▸ **WHAT TO WORK ON**
Return, unchanged, the lines from the one containing "Click the receipt" through the one containing "Looking at the screenshot, I should click(418, 126).", with both of those lines included.

Saved data entries:
⟨
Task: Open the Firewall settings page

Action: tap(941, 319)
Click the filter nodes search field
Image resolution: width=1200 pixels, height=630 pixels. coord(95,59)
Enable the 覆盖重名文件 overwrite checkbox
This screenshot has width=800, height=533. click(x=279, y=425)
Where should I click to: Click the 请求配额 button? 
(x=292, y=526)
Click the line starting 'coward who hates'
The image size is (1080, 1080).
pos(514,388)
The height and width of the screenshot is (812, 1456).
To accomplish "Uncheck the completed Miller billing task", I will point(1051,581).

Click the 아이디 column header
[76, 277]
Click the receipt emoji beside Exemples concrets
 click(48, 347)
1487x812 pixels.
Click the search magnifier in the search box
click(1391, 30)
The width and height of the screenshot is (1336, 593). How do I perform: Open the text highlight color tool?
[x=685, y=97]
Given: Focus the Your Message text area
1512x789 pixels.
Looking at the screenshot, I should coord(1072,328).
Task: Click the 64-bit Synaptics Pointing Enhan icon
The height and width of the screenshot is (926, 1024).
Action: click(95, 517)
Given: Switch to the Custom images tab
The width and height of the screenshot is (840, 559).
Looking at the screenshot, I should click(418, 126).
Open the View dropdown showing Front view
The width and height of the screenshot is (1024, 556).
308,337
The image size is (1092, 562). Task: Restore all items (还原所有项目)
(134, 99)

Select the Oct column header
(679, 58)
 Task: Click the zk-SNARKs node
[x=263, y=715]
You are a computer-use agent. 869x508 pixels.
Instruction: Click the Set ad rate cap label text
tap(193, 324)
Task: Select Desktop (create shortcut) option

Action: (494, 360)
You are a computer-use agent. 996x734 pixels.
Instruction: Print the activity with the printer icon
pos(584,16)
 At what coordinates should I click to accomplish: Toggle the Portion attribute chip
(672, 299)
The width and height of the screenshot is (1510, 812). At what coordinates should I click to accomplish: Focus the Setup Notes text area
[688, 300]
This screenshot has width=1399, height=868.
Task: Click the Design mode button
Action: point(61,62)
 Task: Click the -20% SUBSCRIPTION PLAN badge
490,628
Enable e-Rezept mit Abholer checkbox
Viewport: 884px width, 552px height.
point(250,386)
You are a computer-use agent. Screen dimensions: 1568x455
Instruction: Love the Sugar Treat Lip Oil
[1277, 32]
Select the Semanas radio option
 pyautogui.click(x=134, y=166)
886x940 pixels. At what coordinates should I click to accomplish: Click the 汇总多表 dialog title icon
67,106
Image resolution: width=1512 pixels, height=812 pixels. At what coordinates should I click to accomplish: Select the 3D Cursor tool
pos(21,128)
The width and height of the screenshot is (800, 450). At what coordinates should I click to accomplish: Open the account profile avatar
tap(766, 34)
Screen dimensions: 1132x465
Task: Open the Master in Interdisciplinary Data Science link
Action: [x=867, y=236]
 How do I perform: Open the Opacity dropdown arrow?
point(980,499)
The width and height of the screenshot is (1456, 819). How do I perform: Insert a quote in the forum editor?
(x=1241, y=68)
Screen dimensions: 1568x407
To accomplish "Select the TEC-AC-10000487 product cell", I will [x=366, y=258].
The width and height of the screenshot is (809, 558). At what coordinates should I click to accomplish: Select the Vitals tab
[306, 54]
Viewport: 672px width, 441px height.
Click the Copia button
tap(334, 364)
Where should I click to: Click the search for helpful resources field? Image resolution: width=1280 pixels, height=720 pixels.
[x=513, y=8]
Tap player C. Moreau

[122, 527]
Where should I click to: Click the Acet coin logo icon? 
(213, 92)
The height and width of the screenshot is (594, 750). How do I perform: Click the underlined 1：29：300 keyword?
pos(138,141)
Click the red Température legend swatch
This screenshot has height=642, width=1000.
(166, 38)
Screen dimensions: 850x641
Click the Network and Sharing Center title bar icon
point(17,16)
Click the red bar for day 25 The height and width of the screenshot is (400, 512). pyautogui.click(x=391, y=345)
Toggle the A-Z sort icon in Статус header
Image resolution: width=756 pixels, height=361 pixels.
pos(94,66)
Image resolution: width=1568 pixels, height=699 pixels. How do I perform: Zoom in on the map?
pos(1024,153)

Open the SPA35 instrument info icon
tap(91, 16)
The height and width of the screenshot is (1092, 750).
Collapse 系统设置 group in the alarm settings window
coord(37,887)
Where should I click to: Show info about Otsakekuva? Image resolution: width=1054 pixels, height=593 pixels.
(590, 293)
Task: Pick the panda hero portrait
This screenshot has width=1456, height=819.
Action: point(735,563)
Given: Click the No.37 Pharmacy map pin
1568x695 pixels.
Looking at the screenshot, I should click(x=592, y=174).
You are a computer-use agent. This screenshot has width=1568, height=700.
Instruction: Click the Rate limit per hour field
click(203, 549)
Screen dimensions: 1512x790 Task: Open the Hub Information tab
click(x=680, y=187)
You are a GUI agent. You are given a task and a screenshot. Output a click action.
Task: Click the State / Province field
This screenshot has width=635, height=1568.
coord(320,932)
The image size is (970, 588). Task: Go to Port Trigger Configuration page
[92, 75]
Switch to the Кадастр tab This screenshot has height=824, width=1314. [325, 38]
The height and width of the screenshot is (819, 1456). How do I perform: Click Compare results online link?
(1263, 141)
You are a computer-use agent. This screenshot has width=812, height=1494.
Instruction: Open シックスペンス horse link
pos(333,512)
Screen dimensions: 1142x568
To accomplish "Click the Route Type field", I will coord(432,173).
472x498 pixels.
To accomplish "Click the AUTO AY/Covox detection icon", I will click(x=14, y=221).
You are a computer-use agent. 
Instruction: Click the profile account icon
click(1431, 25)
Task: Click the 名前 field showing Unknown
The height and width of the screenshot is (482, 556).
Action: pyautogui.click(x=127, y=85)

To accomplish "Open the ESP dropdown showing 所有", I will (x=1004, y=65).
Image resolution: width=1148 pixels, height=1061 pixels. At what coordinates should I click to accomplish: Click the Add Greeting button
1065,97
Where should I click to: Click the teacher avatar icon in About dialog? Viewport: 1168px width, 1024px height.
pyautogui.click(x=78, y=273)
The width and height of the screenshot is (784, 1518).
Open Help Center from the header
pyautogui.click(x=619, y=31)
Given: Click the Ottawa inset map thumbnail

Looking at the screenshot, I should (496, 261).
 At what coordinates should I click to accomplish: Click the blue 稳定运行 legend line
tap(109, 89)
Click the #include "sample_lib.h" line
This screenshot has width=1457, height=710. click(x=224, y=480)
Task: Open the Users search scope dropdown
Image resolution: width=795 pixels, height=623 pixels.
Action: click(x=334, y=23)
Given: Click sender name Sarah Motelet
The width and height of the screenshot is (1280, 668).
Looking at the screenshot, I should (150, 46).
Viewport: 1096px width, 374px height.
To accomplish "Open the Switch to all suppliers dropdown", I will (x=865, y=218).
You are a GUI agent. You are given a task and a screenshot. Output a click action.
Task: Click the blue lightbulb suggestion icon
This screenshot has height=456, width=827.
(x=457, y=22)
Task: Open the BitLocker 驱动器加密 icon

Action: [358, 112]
⟩
▸ **OUTPUT**
Click the receipt emoji beside Exemples concrets
 click(48, 347)
1487x812 pixels.
Click the search magnifier in the search box
click(1391, 30)
The width and height of the screenshot is (1336, 593). How do I perform: Open the text highlight color tool?
[x=685, y=97]
Given: Focus the Your Message text area
1512x789 pixels.
Looking at the screenshot, I should coord(1072,328).
Task: Click the 64-bit Synaptics Pointing Enhan icon
The height and width of the screenshot is (926, 1024).
Action: click(95, 517)
Given: Switch to the Custom images tab
The width and height of the screenshot is (840, 559).
Looking at the screenshot, I should click(418, 126).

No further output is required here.